Prize redemption game series

Sweet Land (スウィートランド, Suīto Rando) is a series of prize machine games developed and released by Namco, now known as Bandai Namco Entertainment for arcades in Japan. Up to four players use the metal shovels to scoop up candy and other prizes from a rotating plastic bowl inside the cabinet, and must have the prizes land on a moving table in order for the players to earn them. The original game was developed following requests for Namco to develop prize machine games as opposed to video arcade games in the late 1980s. The series first began in June 1987 with Sweet Land, and has received numerous updates and sequels, the latest of which being Sweet Land 5, released in August 2015 by Bandai Namco Entertainment.

==Games==

| Name | Release date | Notes |
|---|---|---|
| Sweet Land | June 1987 |  |
| New Sweet Land | May 1991 |  |
| Sweet Land II | June 1994 |  |
| Sweet Land Mini | July 1996 | Smaller cabinet that was only featured in Namco-branded game centers. A variation featured sponsorship from Lego and replaced the prizes with Lego sets. |
| Sweet Land III | October 1997 | Allowed for larger prizes. |
| Sweet Land 4 | November 1998 | Several variations of the game were released: Sweet Land 4 Blue Version (December 2002), Sweet Land 4 Sakura Version (2004), and Sweet Land 4 Bright Ver. (2004).
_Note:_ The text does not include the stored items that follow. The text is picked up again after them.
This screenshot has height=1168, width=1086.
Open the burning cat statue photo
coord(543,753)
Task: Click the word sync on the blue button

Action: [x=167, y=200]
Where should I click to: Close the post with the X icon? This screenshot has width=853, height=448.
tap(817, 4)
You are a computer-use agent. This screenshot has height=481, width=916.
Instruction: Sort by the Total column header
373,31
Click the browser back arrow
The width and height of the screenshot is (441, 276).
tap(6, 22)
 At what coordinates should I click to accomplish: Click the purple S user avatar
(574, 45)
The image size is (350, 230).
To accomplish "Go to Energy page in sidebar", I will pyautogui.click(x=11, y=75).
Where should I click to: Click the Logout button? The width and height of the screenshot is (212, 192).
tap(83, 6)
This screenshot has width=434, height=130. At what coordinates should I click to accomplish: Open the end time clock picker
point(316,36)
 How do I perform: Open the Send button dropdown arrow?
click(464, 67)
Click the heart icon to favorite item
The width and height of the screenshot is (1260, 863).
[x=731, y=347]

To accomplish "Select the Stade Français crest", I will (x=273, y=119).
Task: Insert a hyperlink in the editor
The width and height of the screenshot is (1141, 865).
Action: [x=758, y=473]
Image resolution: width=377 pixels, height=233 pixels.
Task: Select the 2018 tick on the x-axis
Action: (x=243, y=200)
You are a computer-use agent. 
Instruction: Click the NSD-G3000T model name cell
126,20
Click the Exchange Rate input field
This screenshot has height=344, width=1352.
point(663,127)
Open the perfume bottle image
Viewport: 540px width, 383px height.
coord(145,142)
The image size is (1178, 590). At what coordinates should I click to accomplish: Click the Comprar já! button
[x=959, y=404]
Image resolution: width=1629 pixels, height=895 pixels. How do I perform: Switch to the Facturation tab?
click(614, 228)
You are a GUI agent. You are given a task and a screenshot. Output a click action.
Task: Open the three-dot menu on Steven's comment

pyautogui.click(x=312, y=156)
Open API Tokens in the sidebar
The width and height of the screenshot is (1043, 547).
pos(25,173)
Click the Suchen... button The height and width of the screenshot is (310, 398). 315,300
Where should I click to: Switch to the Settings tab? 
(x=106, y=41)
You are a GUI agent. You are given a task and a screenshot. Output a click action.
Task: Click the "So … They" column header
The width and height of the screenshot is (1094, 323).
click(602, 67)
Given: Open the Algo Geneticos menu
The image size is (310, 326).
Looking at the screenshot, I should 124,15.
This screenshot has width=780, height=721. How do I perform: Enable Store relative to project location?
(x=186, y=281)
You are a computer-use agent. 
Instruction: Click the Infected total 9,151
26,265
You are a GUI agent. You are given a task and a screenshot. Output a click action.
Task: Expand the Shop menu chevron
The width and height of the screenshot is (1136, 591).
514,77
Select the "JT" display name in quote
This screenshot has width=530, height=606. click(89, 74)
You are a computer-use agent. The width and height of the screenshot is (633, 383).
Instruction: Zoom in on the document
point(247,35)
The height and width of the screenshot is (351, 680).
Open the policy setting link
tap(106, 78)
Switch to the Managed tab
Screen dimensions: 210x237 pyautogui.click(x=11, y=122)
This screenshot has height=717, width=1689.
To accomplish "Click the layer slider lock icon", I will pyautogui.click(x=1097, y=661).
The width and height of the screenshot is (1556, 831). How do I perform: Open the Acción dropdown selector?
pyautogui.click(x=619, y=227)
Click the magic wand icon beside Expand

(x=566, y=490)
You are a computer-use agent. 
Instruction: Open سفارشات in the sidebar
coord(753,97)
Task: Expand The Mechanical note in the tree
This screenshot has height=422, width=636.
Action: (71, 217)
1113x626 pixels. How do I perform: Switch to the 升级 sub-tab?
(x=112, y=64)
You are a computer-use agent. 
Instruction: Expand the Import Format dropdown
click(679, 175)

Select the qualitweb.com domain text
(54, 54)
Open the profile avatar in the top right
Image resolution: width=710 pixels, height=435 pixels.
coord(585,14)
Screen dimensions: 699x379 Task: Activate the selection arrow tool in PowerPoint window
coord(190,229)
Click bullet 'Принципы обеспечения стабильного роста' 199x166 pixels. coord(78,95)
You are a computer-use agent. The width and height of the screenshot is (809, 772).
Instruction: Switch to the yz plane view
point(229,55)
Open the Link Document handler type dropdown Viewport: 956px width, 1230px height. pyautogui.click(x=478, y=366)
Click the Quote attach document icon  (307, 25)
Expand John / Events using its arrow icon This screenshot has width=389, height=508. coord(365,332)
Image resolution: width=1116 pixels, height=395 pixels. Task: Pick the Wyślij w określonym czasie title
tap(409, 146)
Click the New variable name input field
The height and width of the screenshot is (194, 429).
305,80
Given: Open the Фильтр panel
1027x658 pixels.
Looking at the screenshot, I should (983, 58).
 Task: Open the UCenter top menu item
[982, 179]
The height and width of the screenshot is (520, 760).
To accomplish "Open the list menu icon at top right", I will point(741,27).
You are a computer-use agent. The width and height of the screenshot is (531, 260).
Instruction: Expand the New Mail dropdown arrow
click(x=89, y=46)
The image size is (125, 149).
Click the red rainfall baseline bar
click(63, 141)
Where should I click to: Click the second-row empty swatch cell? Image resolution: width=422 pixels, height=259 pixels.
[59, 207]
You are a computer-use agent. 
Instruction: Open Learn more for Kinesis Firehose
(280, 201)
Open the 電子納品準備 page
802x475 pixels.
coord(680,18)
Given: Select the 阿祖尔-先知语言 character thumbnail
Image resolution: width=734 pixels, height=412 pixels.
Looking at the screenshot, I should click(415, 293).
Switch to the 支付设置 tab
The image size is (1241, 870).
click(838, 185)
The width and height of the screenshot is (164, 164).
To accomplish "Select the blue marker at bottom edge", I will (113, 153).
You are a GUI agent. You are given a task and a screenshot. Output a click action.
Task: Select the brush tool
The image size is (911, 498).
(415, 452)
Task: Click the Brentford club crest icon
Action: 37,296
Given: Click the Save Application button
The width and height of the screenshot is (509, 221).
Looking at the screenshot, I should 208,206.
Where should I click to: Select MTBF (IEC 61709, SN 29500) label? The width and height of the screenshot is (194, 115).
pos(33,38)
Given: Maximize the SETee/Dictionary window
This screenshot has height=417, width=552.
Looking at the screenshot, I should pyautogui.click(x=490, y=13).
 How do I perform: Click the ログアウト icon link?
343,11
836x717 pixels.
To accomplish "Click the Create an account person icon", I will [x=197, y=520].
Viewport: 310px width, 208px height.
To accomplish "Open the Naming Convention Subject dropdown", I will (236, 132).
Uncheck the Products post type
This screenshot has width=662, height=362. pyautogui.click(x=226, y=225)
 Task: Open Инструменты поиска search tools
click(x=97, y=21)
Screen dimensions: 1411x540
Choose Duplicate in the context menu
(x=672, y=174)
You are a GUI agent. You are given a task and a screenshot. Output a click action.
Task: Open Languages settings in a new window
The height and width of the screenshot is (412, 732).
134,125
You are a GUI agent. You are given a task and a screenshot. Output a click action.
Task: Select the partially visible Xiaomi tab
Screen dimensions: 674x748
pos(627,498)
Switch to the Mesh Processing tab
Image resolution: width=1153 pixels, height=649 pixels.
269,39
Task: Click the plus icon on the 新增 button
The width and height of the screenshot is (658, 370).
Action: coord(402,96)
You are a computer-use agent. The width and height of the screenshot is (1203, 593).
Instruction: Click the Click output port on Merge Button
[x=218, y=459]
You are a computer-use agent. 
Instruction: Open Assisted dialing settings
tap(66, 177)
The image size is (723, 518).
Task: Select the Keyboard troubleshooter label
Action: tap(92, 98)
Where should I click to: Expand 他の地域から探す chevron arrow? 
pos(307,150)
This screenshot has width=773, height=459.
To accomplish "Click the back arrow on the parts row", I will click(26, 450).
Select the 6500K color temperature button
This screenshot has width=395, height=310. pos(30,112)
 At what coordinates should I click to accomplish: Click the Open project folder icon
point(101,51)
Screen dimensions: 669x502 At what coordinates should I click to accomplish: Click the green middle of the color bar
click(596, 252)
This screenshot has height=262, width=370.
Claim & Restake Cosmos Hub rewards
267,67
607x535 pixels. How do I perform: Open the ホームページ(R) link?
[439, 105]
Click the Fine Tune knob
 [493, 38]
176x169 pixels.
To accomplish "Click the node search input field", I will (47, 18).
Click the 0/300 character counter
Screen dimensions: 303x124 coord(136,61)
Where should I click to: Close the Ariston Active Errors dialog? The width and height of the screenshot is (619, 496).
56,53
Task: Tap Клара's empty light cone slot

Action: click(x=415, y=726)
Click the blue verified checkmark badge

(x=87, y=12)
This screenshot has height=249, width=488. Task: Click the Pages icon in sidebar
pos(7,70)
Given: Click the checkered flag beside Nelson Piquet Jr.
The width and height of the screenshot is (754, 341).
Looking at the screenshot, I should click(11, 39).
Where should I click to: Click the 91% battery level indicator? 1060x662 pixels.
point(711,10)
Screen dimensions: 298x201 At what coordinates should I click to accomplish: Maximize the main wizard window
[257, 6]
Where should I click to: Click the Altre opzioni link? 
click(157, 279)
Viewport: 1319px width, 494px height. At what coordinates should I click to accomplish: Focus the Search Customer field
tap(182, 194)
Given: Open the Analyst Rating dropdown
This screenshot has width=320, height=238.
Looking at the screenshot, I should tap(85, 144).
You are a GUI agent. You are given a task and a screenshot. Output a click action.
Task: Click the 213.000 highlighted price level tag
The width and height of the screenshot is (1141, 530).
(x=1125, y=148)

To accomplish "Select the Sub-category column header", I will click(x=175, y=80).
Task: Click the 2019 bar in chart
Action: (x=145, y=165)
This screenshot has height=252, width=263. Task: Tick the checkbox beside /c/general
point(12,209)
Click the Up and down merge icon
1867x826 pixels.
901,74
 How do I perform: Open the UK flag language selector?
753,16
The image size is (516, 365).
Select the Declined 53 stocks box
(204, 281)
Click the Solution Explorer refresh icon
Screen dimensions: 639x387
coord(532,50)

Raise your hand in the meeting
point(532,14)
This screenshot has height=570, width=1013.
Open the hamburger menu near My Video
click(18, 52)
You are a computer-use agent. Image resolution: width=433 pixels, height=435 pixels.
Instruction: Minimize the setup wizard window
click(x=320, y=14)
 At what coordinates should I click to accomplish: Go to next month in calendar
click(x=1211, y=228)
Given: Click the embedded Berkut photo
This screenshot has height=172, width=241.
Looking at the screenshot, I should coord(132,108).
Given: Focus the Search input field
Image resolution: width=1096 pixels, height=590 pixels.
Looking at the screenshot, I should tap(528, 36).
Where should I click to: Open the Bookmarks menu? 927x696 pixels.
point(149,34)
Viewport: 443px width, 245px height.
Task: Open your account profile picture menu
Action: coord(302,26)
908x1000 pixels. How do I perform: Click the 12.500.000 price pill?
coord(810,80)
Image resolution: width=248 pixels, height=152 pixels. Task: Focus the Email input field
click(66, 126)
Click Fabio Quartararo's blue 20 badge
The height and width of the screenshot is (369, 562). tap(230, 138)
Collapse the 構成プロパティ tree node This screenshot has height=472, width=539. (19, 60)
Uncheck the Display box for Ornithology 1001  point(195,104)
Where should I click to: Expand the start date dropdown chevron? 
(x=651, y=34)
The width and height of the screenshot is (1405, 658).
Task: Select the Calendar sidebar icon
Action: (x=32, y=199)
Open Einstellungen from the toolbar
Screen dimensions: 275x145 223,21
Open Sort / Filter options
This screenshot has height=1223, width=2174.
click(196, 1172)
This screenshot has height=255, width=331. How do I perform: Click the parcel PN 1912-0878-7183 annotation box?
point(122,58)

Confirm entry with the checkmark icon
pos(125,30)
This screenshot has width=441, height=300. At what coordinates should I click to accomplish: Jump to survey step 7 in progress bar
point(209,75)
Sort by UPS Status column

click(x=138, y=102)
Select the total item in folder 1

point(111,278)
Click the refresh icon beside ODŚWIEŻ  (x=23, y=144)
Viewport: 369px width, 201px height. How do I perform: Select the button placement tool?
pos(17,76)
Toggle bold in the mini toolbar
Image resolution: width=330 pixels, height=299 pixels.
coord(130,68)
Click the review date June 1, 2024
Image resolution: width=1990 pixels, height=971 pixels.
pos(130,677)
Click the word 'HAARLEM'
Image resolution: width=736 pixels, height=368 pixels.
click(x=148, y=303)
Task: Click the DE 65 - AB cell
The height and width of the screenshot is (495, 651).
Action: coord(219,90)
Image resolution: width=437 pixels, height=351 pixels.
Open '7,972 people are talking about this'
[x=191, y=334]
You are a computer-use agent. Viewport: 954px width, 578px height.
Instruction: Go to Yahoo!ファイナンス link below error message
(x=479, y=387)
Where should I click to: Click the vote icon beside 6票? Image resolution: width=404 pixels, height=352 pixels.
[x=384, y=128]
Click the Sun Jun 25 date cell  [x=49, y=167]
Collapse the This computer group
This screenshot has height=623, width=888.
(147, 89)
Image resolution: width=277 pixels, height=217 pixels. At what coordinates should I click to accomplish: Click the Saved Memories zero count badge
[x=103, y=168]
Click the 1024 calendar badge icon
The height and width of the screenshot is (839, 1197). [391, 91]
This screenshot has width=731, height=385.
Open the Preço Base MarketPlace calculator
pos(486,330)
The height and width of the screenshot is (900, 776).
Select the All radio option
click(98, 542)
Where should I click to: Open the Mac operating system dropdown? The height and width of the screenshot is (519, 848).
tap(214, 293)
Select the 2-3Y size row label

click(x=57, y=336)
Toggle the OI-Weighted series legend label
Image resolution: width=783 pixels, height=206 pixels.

Additionally, a "Cooling Unit" for cold-temperature prizes was also distributed. An "RT" (Rehabilitainment) version for disabled players, Sweet Land 4 RT, was released. |
| Sweet Land Plus | May 2003 | Featured a roulette system that allowed for larger quantities or prizes. |
| Big Sweet Land | July 2003 |  |
| Sweet Land Premia | November 2006 |  |
| Wonka Sweet Land | December 2007 | Featured Wonka-branded candy as prizes. |
| Sweet Land 5 | July 2015 | A cooling unit for cold-temperature prizes, "Sweet Cooler Box", was also distributed. |

==Related games==

| Name | Release date | Notes |
|---|---|---|
| Sweet Factory | 1992 | Crane game that featured a robot scooping candy as opposed to a claw. |
| New Sweet Factory | 1994 | Sequel to Sweet Factory. |
| Treasure Mountain | September 1995 | Awarded medals instead of candy. |
| Sweet Zack | November 1996 | Vertical cylindrical cabinet that featured excavator-like claw controlled via two joysticks. |
| Sweet-Go-Round | September 1997 | Featured rotating claws. |
| Sweet Wheel | May 2003 | Featured a large rotating wheel filled with prizes. |
| Sweet Scooper | November 2004 | Large cylindrical cabinet using a shovel to push prizes directly into the prize chute. |
| Sweet-Go-Round 2 | January 2018 | Sequel to Sweet-Go-Round. |

==See also==
- Wide Wide Clipper - Similar series of prize machine arcade games.